Using the new interface with the existing search algorithms should fulfill all the performance guarantees for the current interface of std::search. No additional comparisons are necessary. However, the creation of the search object may add some additional overhead. Different algorithms will have different amounts of overhead to create the search object. The default_search objects, for example, should be cheap to create - they will typically be a pair of iterators. The Boyer-Moore search object, on the other hand, will contain a pair of tables, and require a significant amount of computation to create.

In my tests, on medium sized search patterns (about 100 entries), the Boyer-Moore and Boyer-Moore-Horspool were about 8-10x faster than std::search. For longer patterns, the advantage increases. For short patterns, they may actually be slower.

Test timings

These results were run on a MacBookPro (i5) computer, compiled with clang 3.2 -O3, and compared against libc++. The corpus was about 2.8MB of base64-encoded text. All timings are normalized against std::search.
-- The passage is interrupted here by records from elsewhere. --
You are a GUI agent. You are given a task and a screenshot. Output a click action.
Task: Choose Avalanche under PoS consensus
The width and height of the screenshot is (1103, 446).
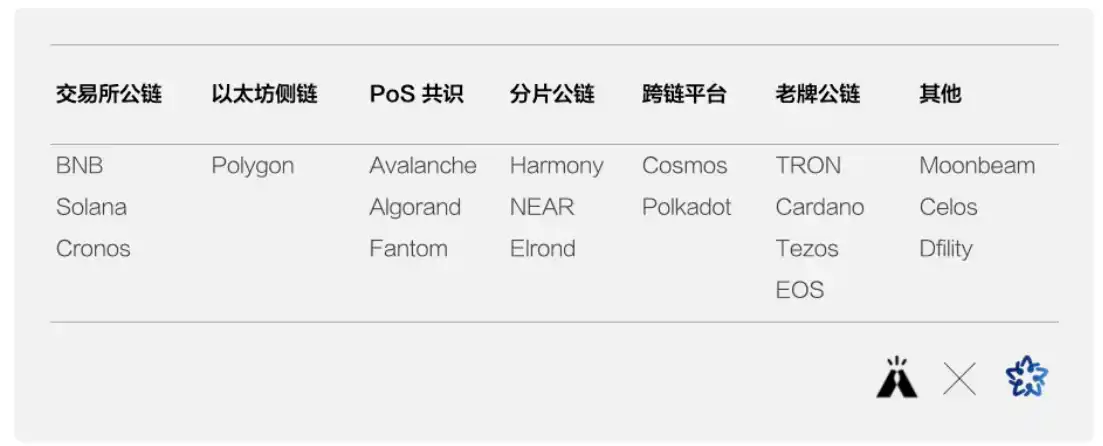tap(423, 166)
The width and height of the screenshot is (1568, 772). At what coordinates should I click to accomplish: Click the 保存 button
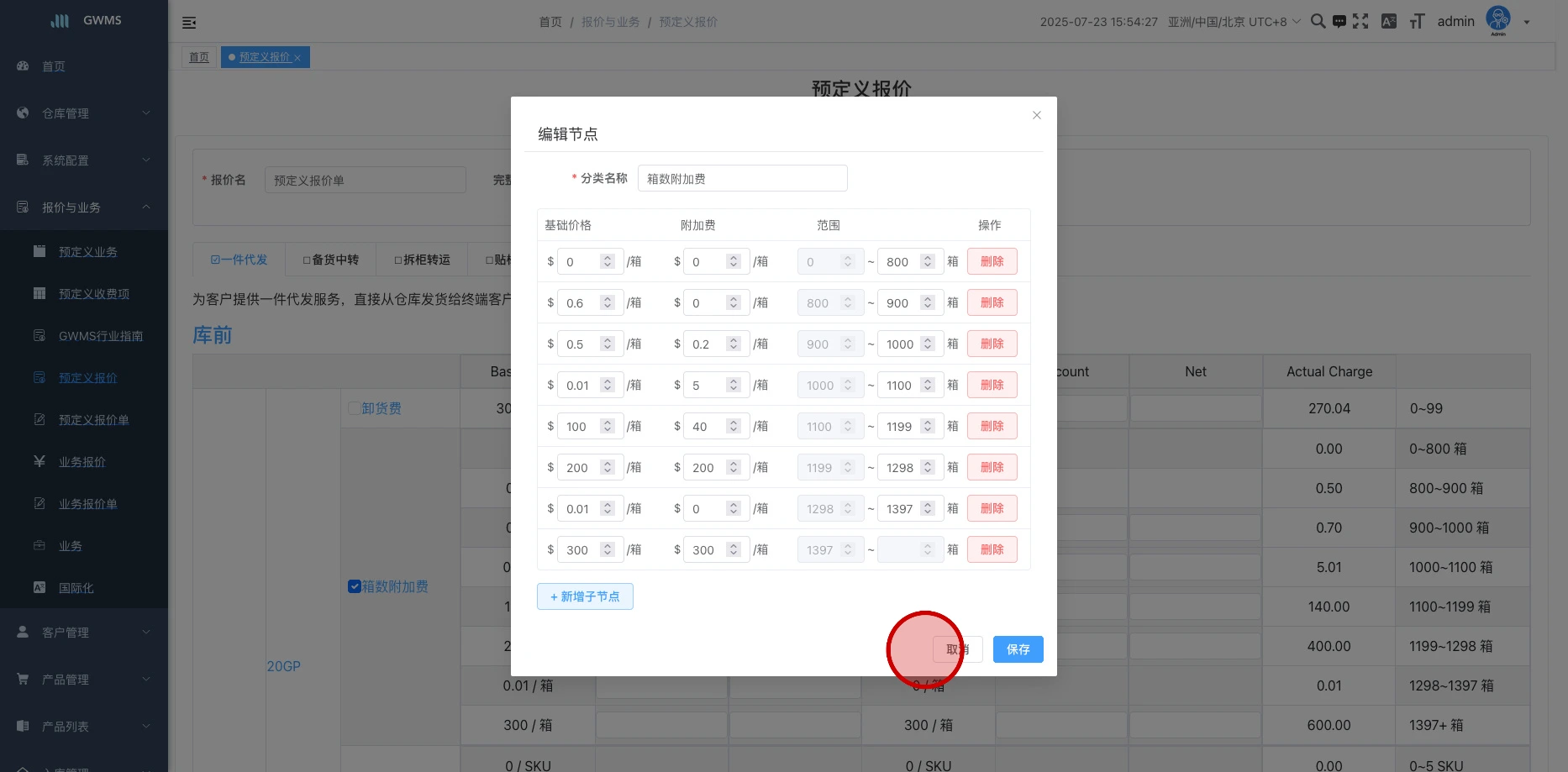pos(1018,649)
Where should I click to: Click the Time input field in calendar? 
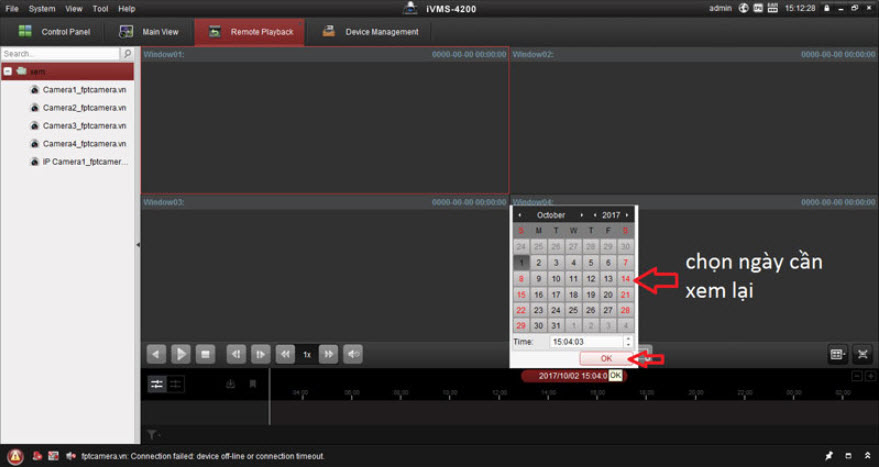pos(584,342)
The titles of the test indicate where the pattern is located in the corpus being searched; "At Start", etc. "Not found" is the case where the pattern does not exist in the corpus, i.e, the search will fail.

AlgorithmAt StartMiddleAt EndNot Found
Pattern Length1191054391
std::search100.0100.0100.0100.0
default search107.192.79104.6107
Boyer-Moore110.714.3423.1412.86
Boyer-Moore Horspool82.1411.820.0410.41

Sample Implementation

An implementation of this proposal, available under the Boost Software License can be found on GitHub.

Placement into the standard

We (myself and Daniel) believe that the searcher functions should go into <functional>, and the specialization of search should go into <algorithm>.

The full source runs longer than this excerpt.